ACS: Gianni Versace: “Descent” – Blog – The Film Experience

ACS: Gianni Versace: “Don’t Ask, Don’t Tell” – Blog – The Film Experience

Season two of American Crime Story has taken a more thematic approach to its narrative than the heavily plotted season one. Each episode has been a miniature exploration of an issue revolving around the oppression of the gay community, but you could say that the main thesis has been the different ways in which being in the closet can hurt people: by isolating those around you (Lee Miglin), by taking away your way to keep fighting (David Madsen), by threatening your business and public image (as Donatella fears with Gianni). In the latest episode, framed around Jeff Trail (played by Finn Wittrock), it’s how the closet prevents you from living the only life you want to be living.

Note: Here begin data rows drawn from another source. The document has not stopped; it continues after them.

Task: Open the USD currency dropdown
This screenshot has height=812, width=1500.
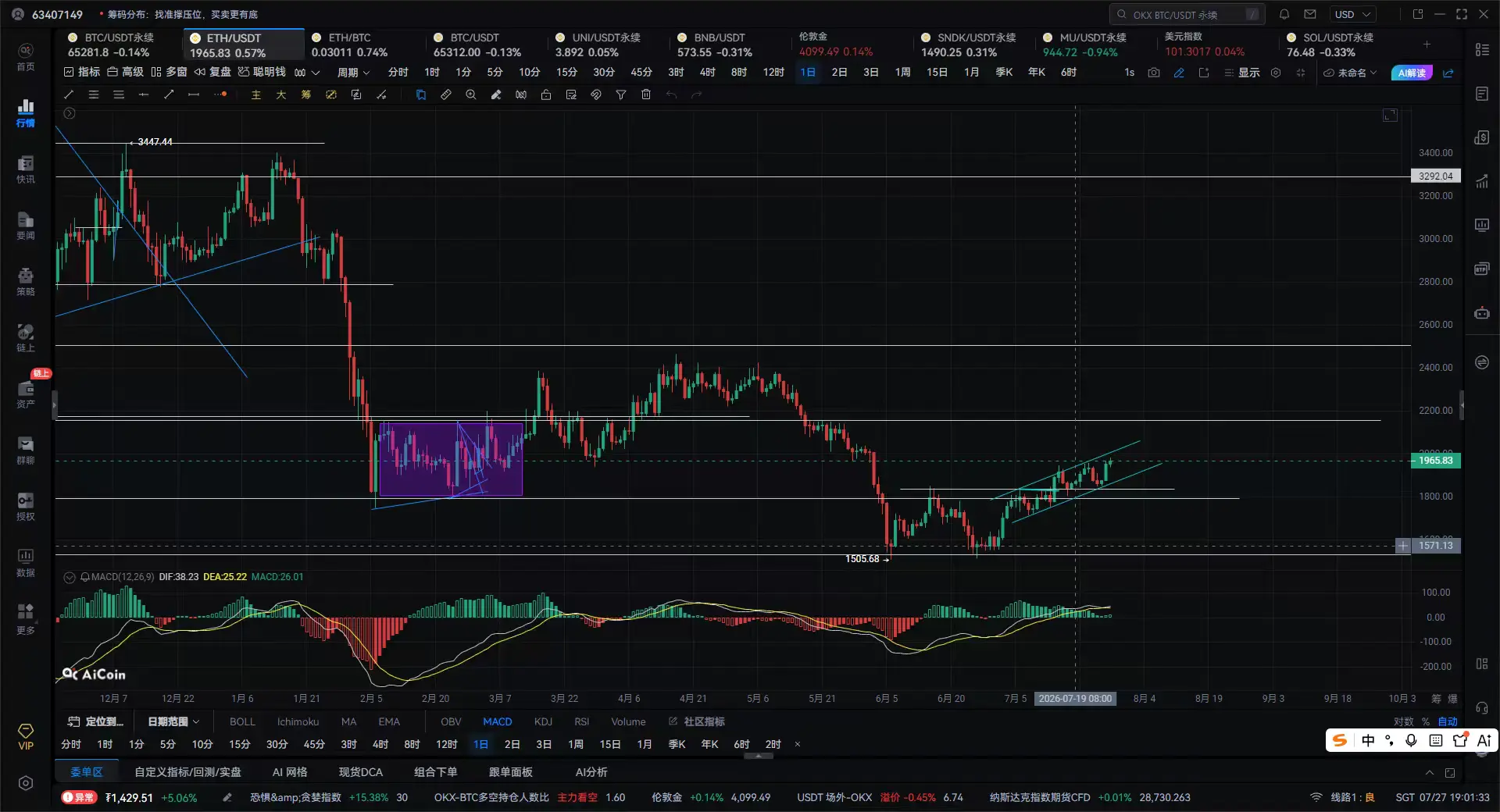Action: pyautogui.click(x=1352, y=14)
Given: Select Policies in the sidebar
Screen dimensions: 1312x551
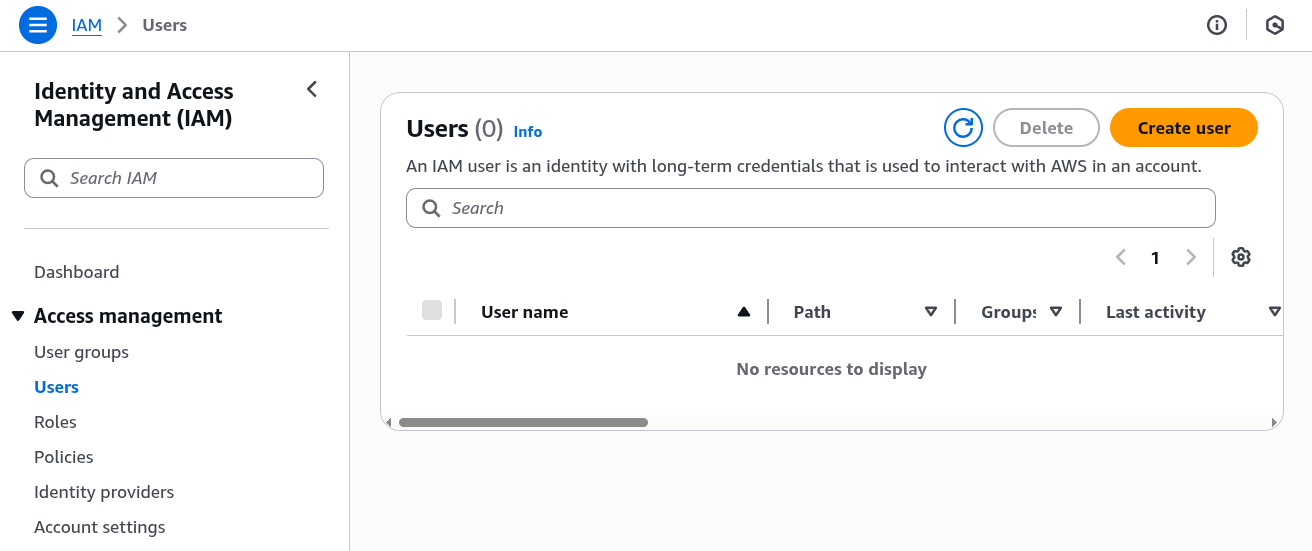Looking at the screenshot, I should pos(63,457).
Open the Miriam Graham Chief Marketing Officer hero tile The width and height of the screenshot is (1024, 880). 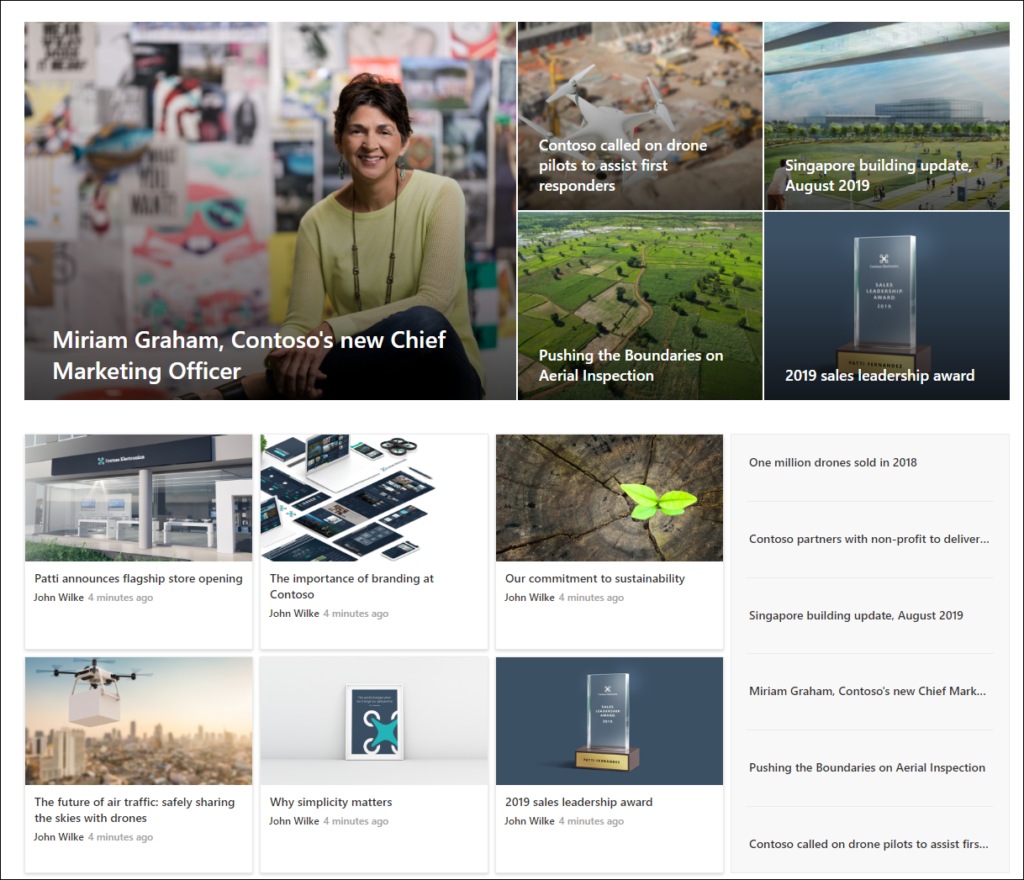point(270,211)
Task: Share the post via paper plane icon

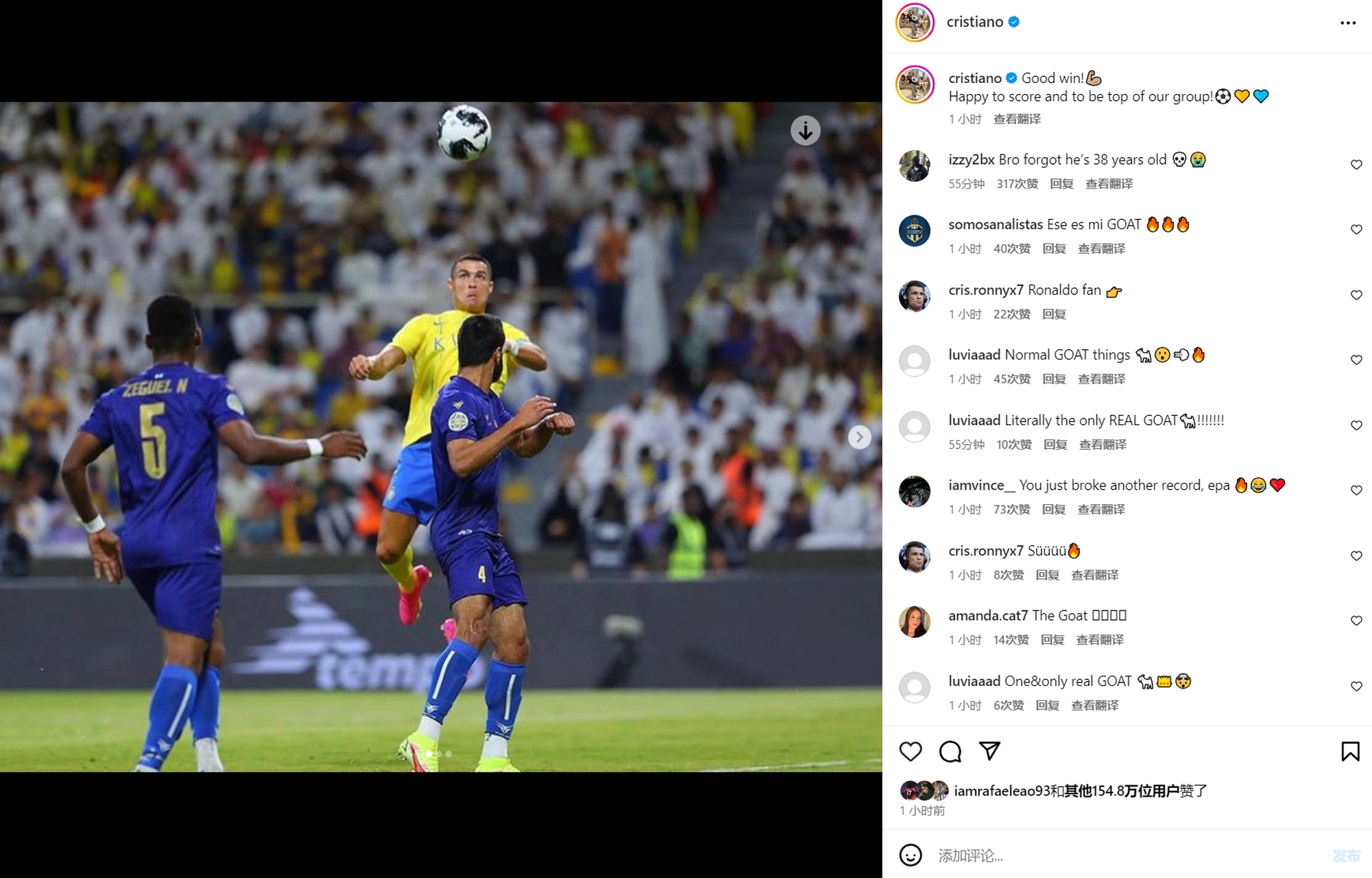Action: [989, 750]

Episode 5: “Don’t Ask, Don’t Tell”

This is the first episode in three weeks where Gianni, Donatella, and Antonio make an appearance again, although their presence here is more thematic than to forward or inform the murder narrative.

We open with the Versace offices in Milan a couple of years before the murders took place. Gianni is telling his sister that he has agreed to give an interview to The Advocate, in which he will officially be coming out to the world as gay. Donatella is concerned about what this could to their business, but Gianni argues that the right people will stay with them no matter what.

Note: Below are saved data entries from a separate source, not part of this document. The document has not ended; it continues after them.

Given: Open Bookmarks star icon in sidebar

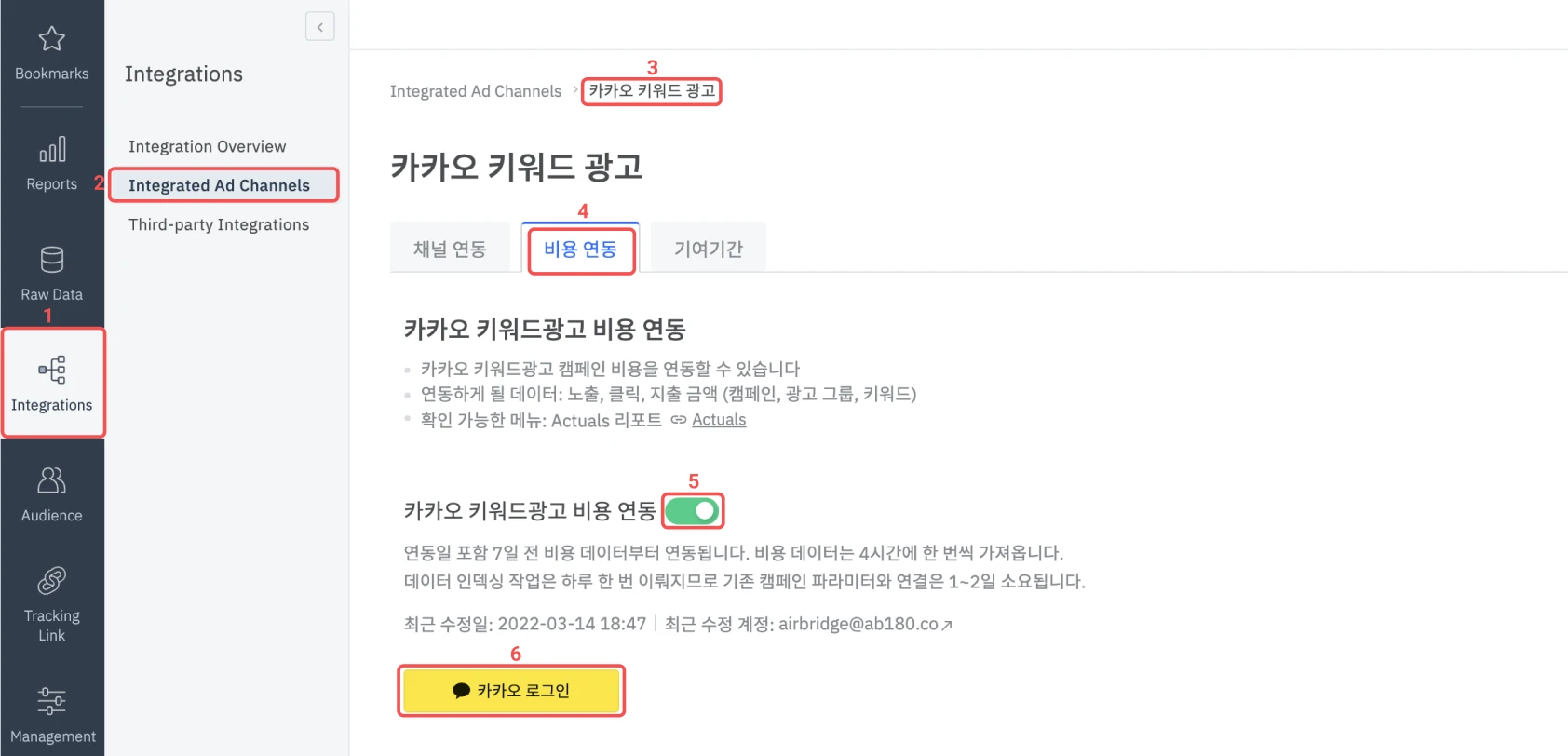Looking at the screenshot, I should (52, 39).
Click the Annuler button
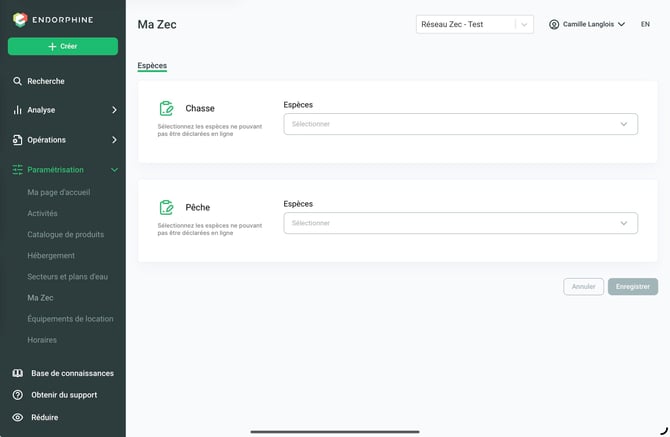Image resolution: width=670 pixels, height=437 pixels. coord(583,287)
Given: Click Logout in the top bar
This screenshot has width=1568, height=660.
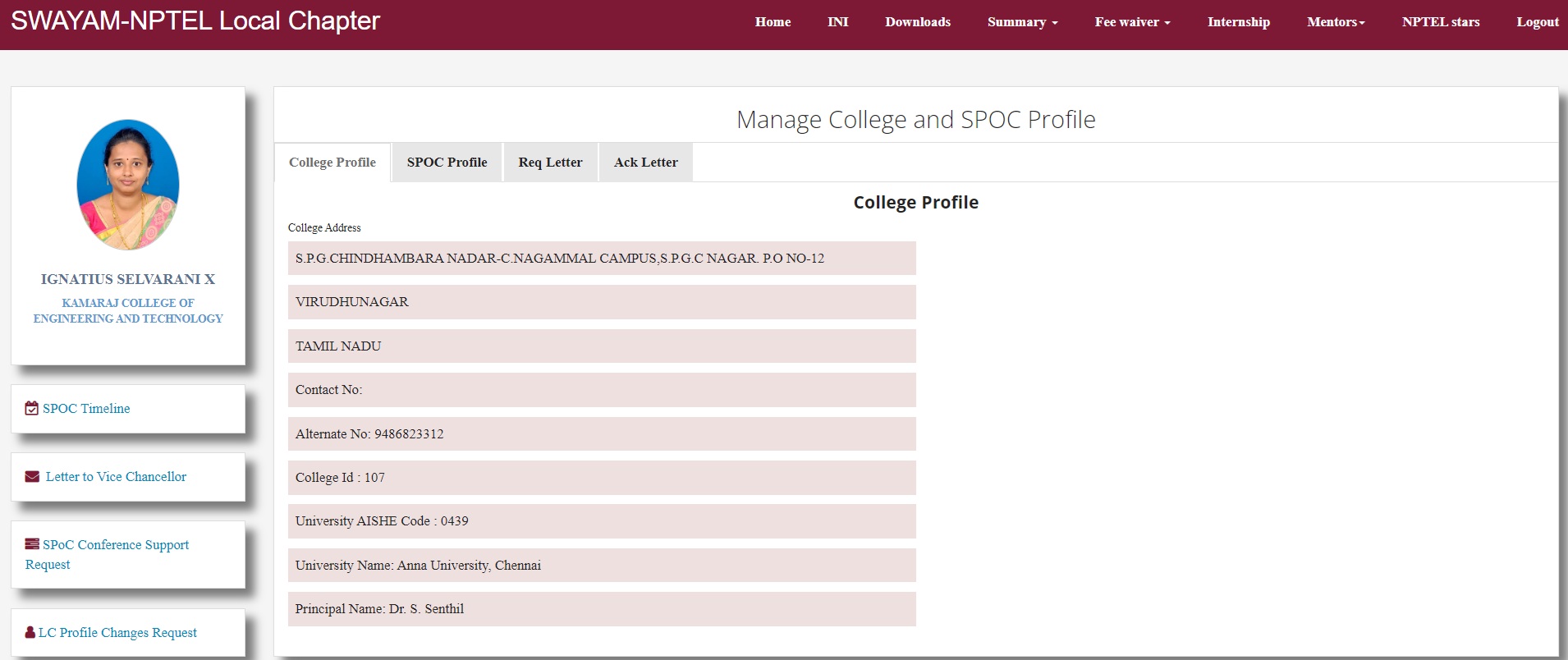Looking at the screenshot, I should click(1537, 22).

We then cut forward to the four days previous to Jeff Trail’s brutal murder that took place last episode. Andrew is in San Diego, on his way to Minneapolis to escape his debt, and who knows what else. He will be crashing with his dear friends Jeff and David.

But Jeff and David don’t want him. From the moment Andrew arrives at the airport, it’s obvious that they don’t anything to do with him, and are taking him in out of pity and compromise. Andrew immediately senses this, and his mental wiring starts to flare up once again.

Andrew will be staying at Jeff’s apartment, and through his now customary no-boundaries attitude, we discover that Jeff used to be in the army, but his career ended because it was suspected that he was gay. Andrew puts on his uniform and plays a CBS interview that Jeff did to discuss the anti-gay army policies. The episode then does another jump backwards in time to examine that period of time in Jeff’s life.

Being in the army was his entire life; a family tradition and an honor that he took both seriously and proudly. But once he witnessed a brutal attack on a young man accused of being gay, his visceral response in his defense put a target on his back. And before he could do anything about it, he has been discharged. Just like that, his entire life is over.

He has a fateful encounter with Andrew in the first gay bar he ever walked in; talk about being in the wrong place at the wrong time. Andrew promises to introduce him to the gay world that he’s been missing out on, and they start what initially looks like a friendship, but turns into a relationship of convenience. Jeff needed someone, and Andrew was right there.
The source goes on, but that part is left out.